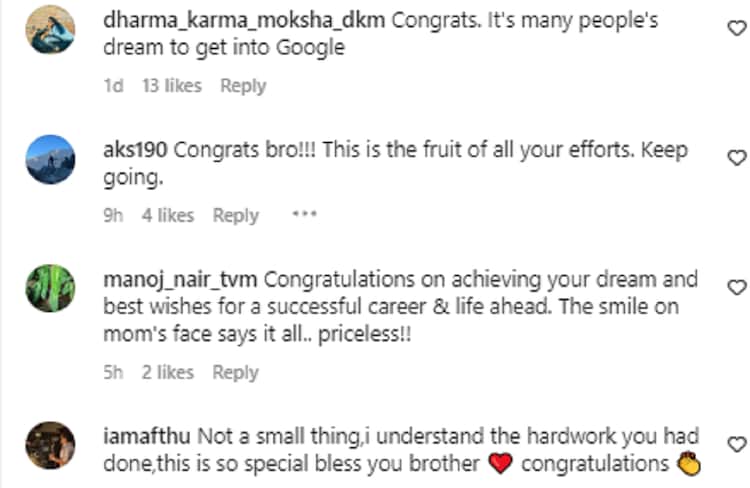View the 4 likes on aks190's comment
The width and height of the screenshot is (750, 488).
click(x=167, y=215)
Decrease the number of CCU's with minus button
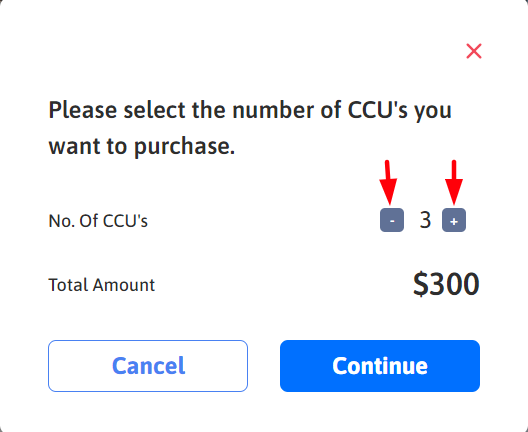 (x=392, y=220)
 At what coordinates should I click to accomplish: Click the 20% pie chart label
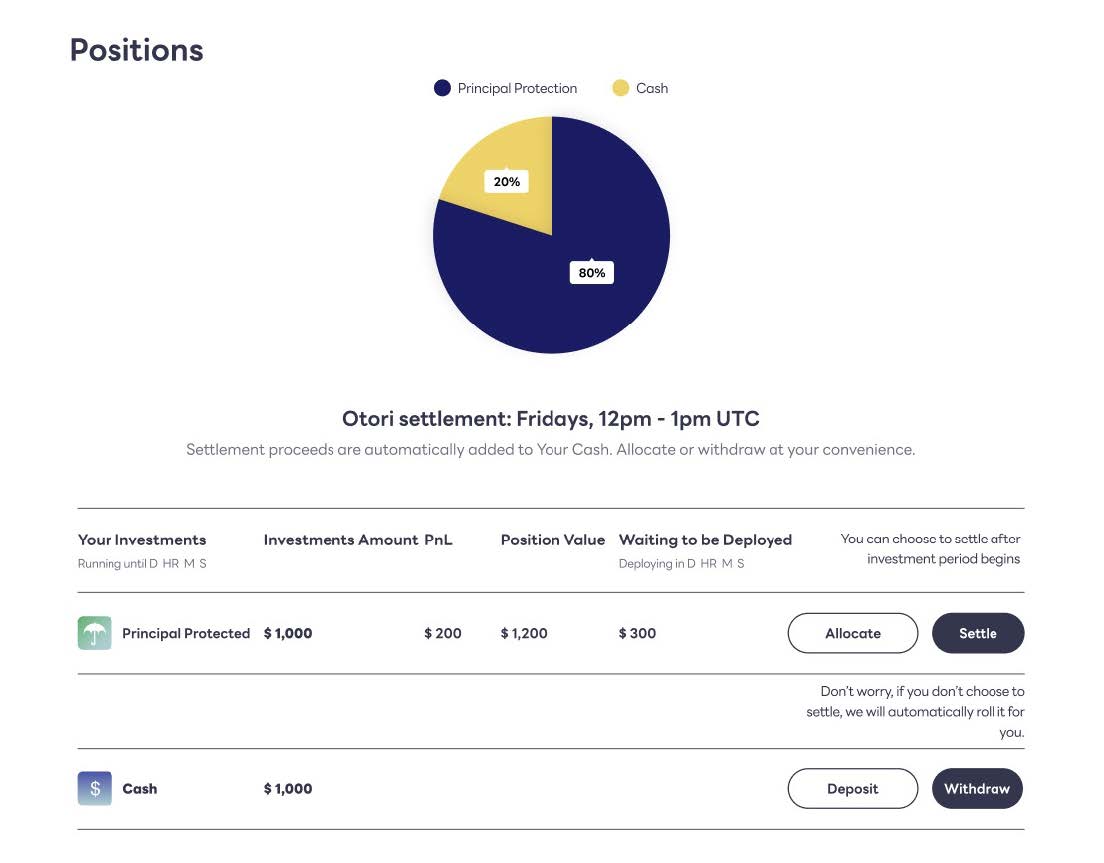click(x=507, y=182)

===

= WORK ORDER =
Retype verbatim only the lines beginning with the line that contains "Decrease the number" and ending with the last line of the listing above; pictures are to be excluded.

= ANSWER TO THE EXERCISE =
Decrease the number of CCU's with minus button
 (x=392, y=220)
 At what coordinates should I click to accomplish: Click the 20% pie chart label
click(x=507, y=182)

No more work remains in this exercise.